We noticed that many women in these three regions had hennas! They were ‘beautified’ (as the locals say) for the New Year. It is a Muslim tradition here in Cameroon, and other parts of West Africa, for a woman to draw henna for any special holiday or festivity. Megan and I loved the designs so we went on a hunt to get one ourselves! This was a challenge in and of itself because neither of us knew the word for henna in French. So after using body language and describing it best we could in French, we finally found someone who knew where we could go to get one. We hopped on his bike and next thing you know we were in some family’s compound waiting. Soon, Ayissa Tu arrived, the woman who would be doing our hennas. We explained what we wanted and then suddenly got the idea to have her also cook her traditional meal (folere) because that was what we wanted to eat anyways. We agreed on a price and made a date for later that night.

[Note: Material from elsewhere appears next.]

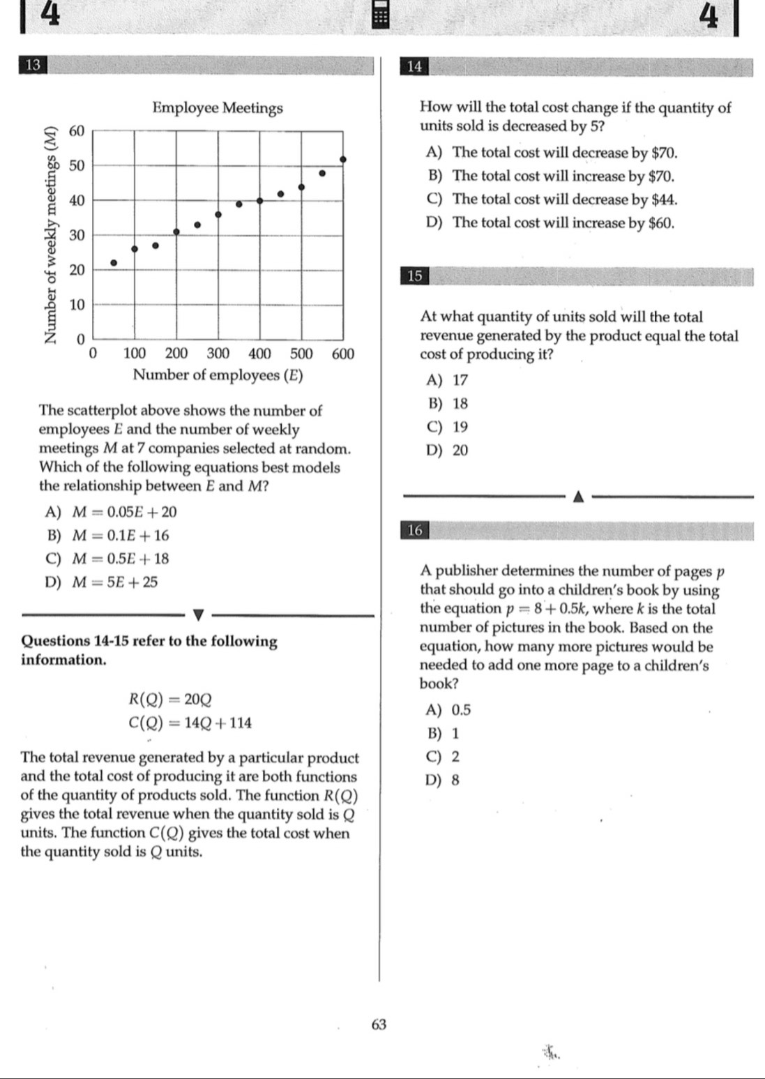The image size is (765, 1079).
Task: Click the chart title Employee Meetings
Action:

The night started out by eating folere!

Work in progress.

Like most families in the North, Ayissa Tu had tons of siblings from several different wives and one father. Her brothers and sisters crowded around the door as Megan and I took turns getting our bodies pained with what seemed to look like black Chinese hair dye.

Megan, Ayissa Tu (the artist) and me.

The outcome was fabulous! I just wish the would last longer, it has been less than a week and mine is fading fast.

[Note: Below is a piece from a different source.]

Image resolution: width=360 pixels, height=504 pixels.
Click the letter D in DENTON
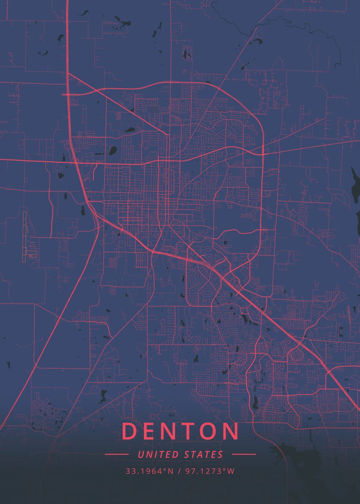(x=130, y=431)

This is just a wonderful reminder of how lucky I am to be where I am doing what I am doing and not back in Wisconsin stuck in the blizzard!

Major Differences Noted:

  • We saw a lot less albinos. In Southern Cameroon, I see at least two a day and even up to five. They are just more common. The entire time North I saw two total.
  • Dry, dry, dry dry soooo very dry! It was so hot but you didn’t even sweat because it was so dry!
  • The insane amount of dust surely contributes to the low life expectancy.
  • The north is seriously less developed than the rest of the country. To be honest, it was like two entirely different countries. I took the time to ask one calabash vender why he thought that was. He went on a huge rant about the President and how he doesn’t care about the North or put any money into developing it. Paul Biya has been in office for over three decades.
  • The country is divided with major religions – statistic varies but about 50% Christian, 40% Muslim and 10% Animists. Where I live, and most places in the South – it is like 90% Christian because they majority of the Muslims are in the North.
  • Nearly everyone was wearing traditional wear (the African printed fabric, the long flowing Islamic robes calle boubous) as opposed to the more Western dress of the South (jeans and tshirts).
  • Nearly every single man that we met had multiple wives. We all know that polygamy is sometimes practiced in Islam, but I was surprised to see it was that common.